DANIEL HOWES

Howes: Trump tariffs take toll on automakers' bottom lines, investment

Daniel Howes
The Detroit News
Ford Motor Co.'s executive chairman, Bill Ford Jr., shakes hand will Willie Fulton, a 65-year veteran of the Blue Oval's iconic Rouge complex, celebrating its 100th anniversary.

Automakers are delivering a message to President Donald Trump on his beloved tariffs: We told you so.

Ford Motor Co. CEO Jim Hackett used a Bloomberg Television interview this week to remind the White House that levies on steel and aluminum “took about $1 billion in profit from us — and the irony is we source most of that in the U.S. today anyways.”

Rival automakers used a Senate hearing to warn that extending the tariffs to foreign-made vehicles could cost jobs and drive consumer prices higher.  And just for good measure, Ford’s executive chairman, Bill Ford Jr., used Thursday’s 100-year birthday celebration of the iconic Rouge complex in Dearborn to sharpen the point:

“Our business runs a lot better when we have clarity,” he told a media scrum Thursday. “Our lead times are long, our capital intensity is such that our business is at its best when we have certainty.”

Tell that to the president. He uses chronic uncertainty as a negotiating tactic in a dizzying array of trade talks with Canada and China, Mexico and South Korea, Japan and the European Union. His response at his 81-minute news conference this week in New York?

To ignore the collateral damage, to hail the recovery of the American steel industry (if not the rising prices), and to promise, yet again, “to tax the cars that come in. We will put billions and billions of dollars into our treasury and frankly, we’ll be very happy.”

Maybe not so happy for the people whose livelihood depends on a robust U.S. auto industry, suggests Comerica Bank in its latest Michigan Index. Tariffs and the prospect of more to come are beginning to exert a perceptible drag on the state, roughly five weeks before mid-term elections conclude and the 2020 presidential campaign begins.

“With the state’s auto industry either at or post peak, and trade disruptions adding to economic uncertainty," Comerica says, "the Michigan economy is cooling, but not contracting. Uncertainty about international trade is an ongoing negative factor for many Michigan businesses.”

Added PNC Bank in its new Economic Outlook: "Michigan's economy continues to rely heavily on the automotive industry, particularly in Metro Detroit. Auto sales are expected to be strong, but a trade war could significantly hurt auto sale projections. The housing market throughout the state will remain robust, with high prices and low inventory.

"Michigan businesses will continue to compete for skilled employees in one of the nation's tightest job markets. Overall, Michigan's economy may lose a little steam, but the outlook for the remainder of the year is stable."

========================

LIST OF TASKS →
1. Please list every trading partner that the tariffs column names in connection with the president's trade talks.
2. According to the tariffs column, is each statement true? (a) Jim Hackett said the steel and aluminum levies took about $1 billion in profit from Ford. (b) The Rouge complex was marking its 50th anniversary. (c) PNC Bank expects Michigan's housing market to weaken.
3. Reproduce the stretch of the tariffs column from "Tell that to" through "in New York?".

DATA LINES →

========================

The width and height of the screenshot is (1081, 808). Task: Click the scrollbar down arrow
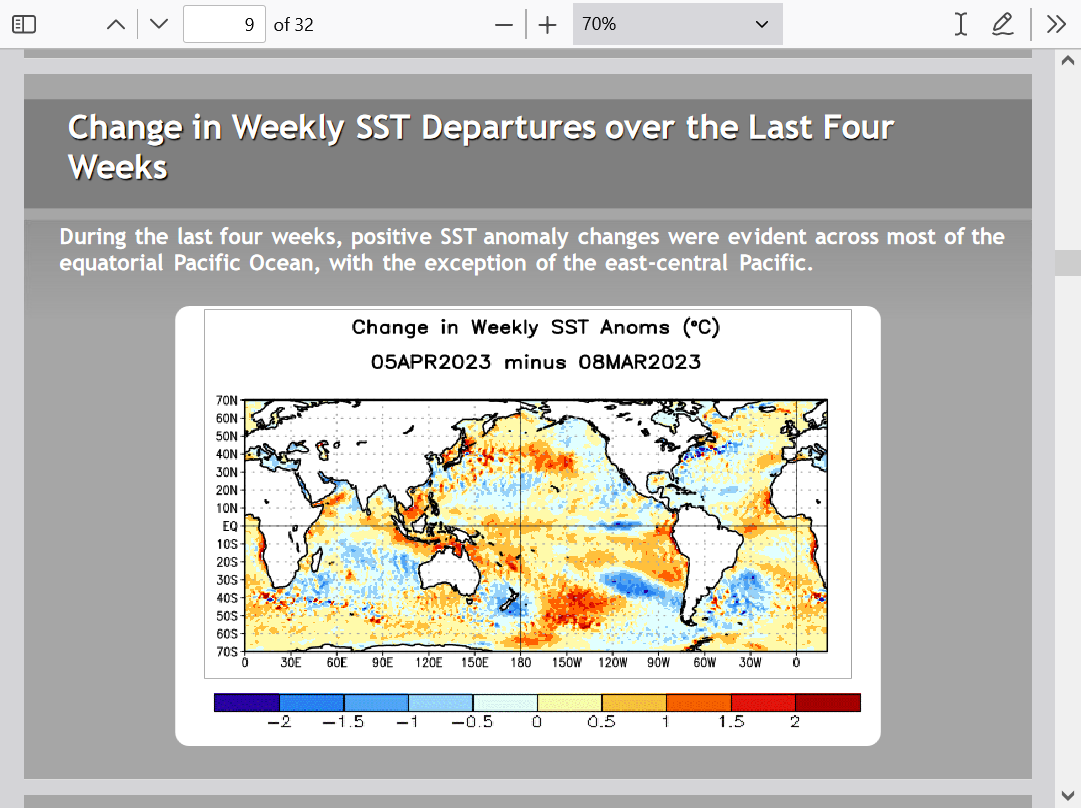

========================

EXERCISE RESULTS →
1. Canada, China, Mexico, South Korea, Japan, the European Union

2.
(a) Yes: "took about $1 billion in profit from us"
(b) No: "celebrating its 100th anniversary"
(c) No: "The housing market throughout the state will remain robust"

3.
Tell that to the president. He uses chronic uncertainty as a negotiating tactic in a dizzying array of trade talks with Canada and China, Mexico and South Korea, Japan and the European Union. His response at his 81-minute news conference this week in New York?